[Stored items]
··········

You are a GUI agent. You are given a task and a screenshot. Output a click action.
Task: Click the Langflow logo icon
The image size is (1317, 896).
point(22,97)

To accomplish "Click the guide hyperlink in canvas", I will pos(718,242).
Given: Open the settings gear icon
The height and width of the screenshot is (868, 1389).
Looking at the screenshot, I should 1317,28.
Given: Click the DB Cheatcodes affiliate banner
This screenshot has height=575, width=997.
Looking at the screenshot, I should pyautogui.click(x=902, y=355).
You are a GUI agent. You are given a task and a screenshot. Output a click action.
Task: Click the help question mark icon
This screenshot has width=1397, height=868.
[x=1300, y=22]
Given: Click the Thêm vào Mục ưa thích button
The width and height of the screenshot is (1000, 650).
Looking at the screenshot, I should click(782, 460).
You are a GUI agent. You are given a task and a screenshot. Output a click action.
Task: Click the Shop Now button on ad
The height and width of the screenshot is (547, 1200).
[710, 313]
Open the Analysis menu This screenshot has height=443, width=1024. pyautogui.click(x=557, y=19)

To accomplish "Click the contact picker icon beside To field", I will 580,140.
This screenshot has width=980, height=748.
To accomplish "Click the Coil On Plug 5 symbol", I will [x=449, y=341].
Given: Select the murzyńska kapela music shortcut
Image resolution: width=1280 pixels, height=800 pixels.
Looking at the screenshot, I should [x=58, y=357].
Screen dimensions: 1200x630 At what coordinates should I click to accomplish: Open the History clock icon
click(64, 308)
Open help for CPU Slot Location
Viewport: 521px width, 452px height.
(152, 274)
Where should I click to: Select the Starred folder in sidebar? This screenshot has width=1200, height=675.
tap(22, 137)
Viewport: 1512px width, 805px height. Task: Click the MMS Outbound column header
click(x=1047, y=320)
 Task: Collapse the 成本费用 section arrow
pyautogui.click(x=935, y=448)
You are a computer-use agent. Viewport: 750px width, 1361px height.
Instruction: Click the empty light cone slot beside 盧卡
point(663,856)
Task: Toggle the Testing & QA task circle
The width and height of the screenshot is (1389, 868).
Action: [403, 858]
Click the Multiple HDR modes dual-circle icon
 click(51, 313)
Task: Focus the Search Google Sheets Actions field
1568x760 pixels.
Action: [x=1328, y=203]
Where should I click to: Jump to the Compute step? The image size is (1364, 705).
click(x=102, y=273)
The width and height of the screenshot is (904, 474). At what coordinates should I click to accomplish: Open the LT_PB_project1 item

··········

_What is being asked_: Go line by line through the data above and count those holding "will"; report the number alone.

_Written solution_: 3